== Task requirements ==
Copy out all of the rows below, character for character, with nothing changed.

[Rows from a dataset]
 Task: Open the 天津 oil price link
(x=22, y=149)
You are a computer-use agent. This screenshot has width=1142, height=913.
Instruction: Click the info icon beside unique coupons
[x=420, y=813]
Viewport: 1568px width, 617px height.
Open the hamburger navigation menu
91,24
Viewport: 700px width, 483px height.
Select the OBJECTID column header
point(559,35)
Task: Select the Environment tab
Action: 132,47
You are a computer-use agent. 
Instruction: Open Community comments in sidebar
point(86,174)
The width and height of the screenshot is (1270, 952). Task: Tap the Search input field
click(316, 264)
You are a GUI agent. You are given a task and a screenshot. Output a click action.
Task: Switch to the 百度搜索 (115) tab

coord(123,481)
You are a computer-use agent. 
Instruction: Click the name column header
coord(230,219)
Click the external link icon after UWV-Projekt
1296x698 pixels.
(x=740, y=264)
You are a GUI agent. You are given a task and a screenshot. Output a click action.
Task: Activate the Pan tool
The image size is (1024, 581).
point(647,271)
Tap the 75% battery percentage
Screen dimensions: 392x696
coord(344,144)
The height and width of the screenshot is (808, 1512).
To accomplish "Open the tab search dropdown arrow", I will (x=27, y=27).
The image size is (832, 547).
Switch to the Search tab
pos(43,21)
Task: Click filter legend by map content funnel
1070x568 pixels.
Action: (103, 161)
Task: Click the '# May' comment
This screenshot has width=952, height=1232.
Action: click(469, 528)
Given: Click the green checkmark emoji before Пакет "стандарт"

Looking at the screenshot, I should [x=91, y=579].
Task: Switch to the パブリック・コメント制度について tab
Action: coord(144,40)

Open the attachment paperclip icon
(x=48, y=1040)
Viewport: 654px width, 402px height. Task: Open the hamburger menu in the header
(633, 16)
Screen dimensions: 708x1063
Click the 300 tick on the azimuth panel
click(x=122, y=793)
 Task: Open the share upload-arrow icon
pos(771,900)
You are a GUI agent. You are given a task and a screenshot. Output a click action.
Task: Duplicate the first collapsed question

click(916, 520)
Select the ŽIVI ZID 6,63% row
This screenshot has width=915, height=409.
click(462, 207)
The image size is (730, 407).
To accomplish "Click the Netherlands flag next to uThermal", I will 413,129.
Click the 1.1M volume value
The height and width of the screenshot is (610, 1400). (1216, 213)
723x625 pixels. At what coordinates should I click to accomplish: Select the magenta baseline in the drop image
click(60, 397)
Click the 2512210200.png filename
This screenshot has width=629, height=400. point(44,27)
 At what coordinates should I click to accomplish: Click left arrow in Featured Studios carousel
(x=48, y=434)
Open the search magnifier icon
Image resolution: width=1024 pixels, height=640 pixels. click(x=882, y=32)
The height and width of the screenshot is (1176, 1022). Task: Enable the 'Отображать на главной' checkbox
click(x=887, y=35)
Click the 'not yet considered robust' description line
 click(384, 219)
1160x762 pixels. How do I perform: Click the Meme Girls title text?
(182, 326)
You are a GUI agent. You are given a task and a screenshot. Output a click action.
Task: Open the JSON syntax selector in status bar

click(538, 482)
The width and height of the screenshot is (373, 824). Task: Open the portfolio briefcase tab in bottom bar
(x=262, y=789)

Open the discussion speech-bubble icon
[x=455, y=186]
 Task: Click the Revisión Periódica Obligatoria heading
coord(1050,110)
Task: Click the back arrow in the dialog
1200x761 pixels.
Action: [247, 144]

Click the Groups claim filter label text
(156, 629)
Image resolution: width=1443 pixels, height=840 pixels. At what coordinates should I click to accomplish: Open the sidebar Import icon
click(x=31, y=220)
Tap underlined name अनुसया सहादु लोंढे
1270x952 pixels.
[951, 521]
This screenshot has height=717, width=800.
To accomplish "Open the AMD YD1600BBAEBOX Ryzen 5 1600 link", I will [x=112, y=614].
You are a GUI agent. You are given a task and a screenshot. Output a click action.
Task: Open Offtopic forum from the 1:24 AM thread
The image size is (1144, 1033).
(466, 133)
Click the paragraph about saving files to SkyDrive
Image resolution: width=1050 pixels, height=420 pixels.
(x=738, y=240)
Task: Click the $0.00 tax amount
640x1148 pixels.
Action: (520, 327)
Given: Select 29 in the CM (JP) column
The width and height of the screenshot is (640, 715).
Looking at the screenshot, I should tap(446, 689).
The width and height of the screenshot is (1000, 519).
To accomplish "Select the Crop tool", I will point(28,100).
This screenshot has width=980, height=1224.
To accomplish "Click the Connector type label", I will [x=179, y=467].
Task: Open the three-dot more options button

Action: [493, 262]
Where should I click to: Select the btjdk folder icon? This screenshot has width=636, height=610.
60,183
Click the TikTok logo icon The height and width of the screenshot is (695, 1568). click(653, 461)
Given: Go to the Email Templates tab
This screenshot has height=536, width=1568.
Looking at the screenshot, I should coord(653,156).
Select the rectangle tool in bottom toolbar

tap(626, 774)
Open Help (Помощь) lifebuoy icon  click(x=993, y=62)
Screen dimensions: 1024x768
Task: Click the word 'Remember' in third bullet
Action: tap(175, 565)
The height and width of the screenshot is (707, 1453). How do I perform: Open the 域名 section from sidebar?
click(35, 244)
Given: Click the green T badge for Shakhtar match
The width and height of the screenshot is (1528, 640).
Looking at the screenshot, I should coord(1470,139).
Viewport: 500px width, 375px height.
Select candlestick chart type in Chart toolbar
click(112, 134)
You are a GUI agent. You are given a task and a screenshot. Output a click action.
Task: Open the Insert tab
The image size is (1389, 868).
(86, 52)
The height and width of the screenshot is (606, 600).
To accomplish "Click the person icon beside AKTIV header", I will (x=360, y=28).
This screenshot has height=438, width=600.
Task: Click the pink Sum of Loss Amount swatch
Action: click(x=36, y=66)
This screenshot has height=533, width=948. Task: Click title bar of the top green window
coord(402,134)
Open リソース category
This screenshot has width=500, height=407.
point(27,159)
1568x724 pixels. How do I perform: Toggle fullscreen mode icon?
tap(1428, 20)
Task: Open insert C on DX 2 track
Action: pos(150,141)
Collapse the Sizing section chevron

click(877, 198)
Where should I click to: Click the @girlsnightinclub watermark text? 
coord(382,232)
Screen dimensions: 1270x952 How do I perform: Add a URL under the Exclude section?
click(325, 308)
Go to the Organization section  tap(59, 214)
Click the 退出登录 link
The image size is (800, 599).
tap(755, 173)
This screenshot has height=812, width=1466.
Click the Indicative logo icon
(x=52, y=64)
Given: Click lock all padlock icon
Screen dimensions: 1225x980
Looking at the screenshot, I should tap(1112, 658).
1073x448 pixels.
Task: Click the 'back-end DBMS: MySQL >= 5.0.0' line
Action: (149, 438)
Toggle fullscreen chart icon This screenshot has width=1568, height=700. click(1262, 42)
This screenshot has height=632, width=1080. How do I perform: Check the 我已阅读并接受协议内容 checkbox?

== Correct output ==
 Task: Open the 天津 oil price link
(x=22, y=149)
You are a computer-use agent. This screenshot has width=1142, height=913.
Instruction: Click the info icon beside unique coupons
[x=420, y=813]
Viewport: 1568px width, 617px height.
Open the hamburger navigation menu
91,24
Viewport: 700px width, 483px height.
Select the OBJECTID column header
point(559,35)
Task: Select the Environment tab
Action: 132,47
You are a computer-use agent. 
Instruction: Open Community comments in sidebar
point(86,174)
The width and height of the screenshot is (1270, 952). Task: Tap the Search input field
click(316, 264)
You are a GUI agent. You are given a task and a screenshot. Output a click action.
Task: Switch to the 百度搜索 (115) tab

coord(123,481)
You are a computer-use agent. 
Instruction: Click the name column header
coord(230,219)
Click the external link icon after UWV-Projekt
1296x698 pixels.
(x=740, y=264)
You are a GUI agent. You are given a task and a screenshot. Output a click action.
Task: Activate the Pan tool
The image size is (1024, 581).
point(647,271)
Tap the 75% battery percentage
Screen dimensions: 392x696
coord(344,144)
The height and width of the screenshot is (808, 1512).
To accomplish "Open the tab search dropdown arrow", I will (x=27, y=27).
The image size is (832, 547).
Switch to the Search tab
pos(43,21)
Task: Click filter legend by map content funnel
1070x568 pixels.
Action: (103, 161)
Task: Click the '# May' comment
This screenshot has width=952, height=1232.
Action: click(469, 528)
Given: Click the green checkmark emoji before Пакет "стандарт"

Looking at the screenshot, I should [x=91, y=579].
Task: Switch to the パブリック・コメント制度について tab
Action: coord(144,40)

Open the attachment paperclip icon
(x=48, y=1040)
Viewport: 654px width, 402px height. Task: Open the hamburger menu in the header
(633, 16)
Screen dimensions: 708x1063
Click the 300 tick on the azimuth panel
click(x=122, y=793)
 Task: Open the share upload-arrow icon
pos(771,900)
You are a GUI agent. You are given a task and a screenshot. Output a click action.
Task: Duplicate the first collapsed question

click(916, 520)
Select the ŽIVI ZID 6,63% row
This screenshot has width=915, height=409.
click(462, 207)
The image size is (730, 407).
To accomplish "Click the Netherlands flag next to uThermal", I will 413,129.
Click the 1.1M volume value
The height and width of the screenshot is (610, 1400). (1216, 213)
723x625 pixels. At what coordinates should I click to accomplish: Select the magenta baseline in the drop image
click(60, 397)
Click the 2512210200.png filename
This screenshot has width=629, height=400. point(44,27)
 At what coordinates should I click to accomplish: Click left arrow in Featured Studios carousel
(x=48, y=434)
Open the search magnifier icon
Image resolution: width=1024 pixels, height=640 pixels. click(x=882, y=32)
The height and width of the screenshot is (1176, 1022). Task: Enable the 'Отображать на главной' checkbox
click(x=887, y=35)
Click the 'not yet considered robust' description line
 click(384, 219)
1160x762 pixels. How do I perform: Click the Meme Girls title text?
(182, 326)
You are a GUI agent. You are given a task and a screenshot. Output a click action.
Task: Open the JSON syntax selector in status bar

click(538, 482)
The width and height of the screenshot is (373, 824). Task: Open the portfolio briefcase tab in bottom bar
(x=262, y=789)

Open the discussion speech-bubble icon
[x=455, y=186]
 Task: Click the Revisión Periódica Obligatoria heading
coord(1050,110)
Task: Click the back arrow in the dialog
1200x761 pixels.
Action: [247, 144]

Click the Groups claim filter label text
(156, 629)
Image resolution: width=1443 pixels, height=840 pixels. At what coordinates should I click to accomplish: Open the sidebar Import icon
click(x=31, y=220)
Tap underlined name अनुसया सहादु लोंढे
1270x952 pixels.
[951, 521]
This screenshot has height=717, width=800.
To accomplish "Open the AMD YD1600BBAEBOX Ryzen 5 1600 link", I will [x=112, y=614].
You are a GUI agent. You are given a task and a screenshot. Output a click action.
Task: Open Offtopic forum from the 1:24 AM thread
The image size is (1144, 1033).
(466, 133)
Click the paragraph about saving files to SkyDrive
Image resolution: width=1050 pixels, height=420 pixels.
(x=738, y=240)
Task: Click the $0.00 tax amount
640x1148 pixels.
Action: (520, 327)
Given: Select 29 in the CM (JP) column
The width and height of the screenshot is (640, 715).
Looking at the screenshot, I should tap(446, 689).
The width and height of the screenshot is (1000, 519).
To accomplish "Select the Crop tool", I will point(28,100).
This screenshot has width=980, height=1224.
To accomplish "Click the Connector type label", I will [x=179, y=467].
Task: Open the three-dot more options button

Action: [493, 262]
Where should I click to: Select the btjdk folder icon? This screenshot has width=636, height=610.
60,183
Click the TikTok logo icon The height and width of the screenshot is (695, 1568). click(653, 461)
Given: Go to the Email Templates tab
This screenshot has height=536, width=1568.
Looking at the screenshot, I should coord(653,156).
Select the rectangle tool in bottom toolbar

tap(626, 774)
Open Help (Помощь) lifebuoy icon  click(x=993, y=62)
Screen dimensions: 1024x768
Task: Click the word 'Remember' in third bullet
Action: tap(175, 565)
The height and width of the screenshot is (707, 1453). How do I perform: Open the 域名 section from sidebar?
click(35, 244)
Given: Click the green T badge for Shakhtar match
The width and height of the screenshot is (1528, 640).
Looking at the screenshot, I should coord(1470,139).
Viewport: 500px width, 375px height.
Select candlestick chart type in Chart toolbar
click(112, 134)
You are a GUI agent. You are given a task and a screenshot. Output a click action.
Task: Open the Insert tab
The image size is (1389, 868).
(86, 52)
The height and width of the screenshot is (606, 600).
To accomplish "Click the person icon beside AKTIV header", I will (x=360, y=28).
This screenshot has height=438, width=600.
Task: Click the pink Sum of Loss Amount swatch
Action: click(x=36, y=66)
This screenshot has height=533, width=948. Task: Click title bar of the top green window
coord(402,134)
Open リソース category
This screenshot has width=500, height=407.
point(27,159)
1568x724 pixels. How do I perform: Toggle fullscreen mode icon?
tap(1428, 20)
Task: Open insert C on DX 2 track
Action: pos(150,141)
Collapse the Sizing section chevron

click(877, 198)
Where should I click to: Click the @girlsnightinclub watermark text? 
coord(382,232)
Screen dimensions: 1270x952 How do I perform: Add a URL under the Exclude section?
click(325, 308)
Go to the Organization section  tap(59, 214)
Click the 退出登录 link
The image size is (800, 599).
tap(755, 173)
This screenshot has height=812, width=1466.
Click the Indicative logo icon
(x=52, y=64)
Given: Click lock all padlock icon
Screen dimensions: 1225x980
Looking at the screenshot, I should tap(1112, 658).
1073x448 pixels.
Task: Click the 'back-end DBMS: MySQL >= 5.0.0' line
Action: (149, 438)
Toggle fullscreen chart icon This screenshot has width=1568, height=700. click(1262, 42)
This screenshot has height=632, width=1080. How do I perform: Check the 我已阅读并接受协议内容 checkbox?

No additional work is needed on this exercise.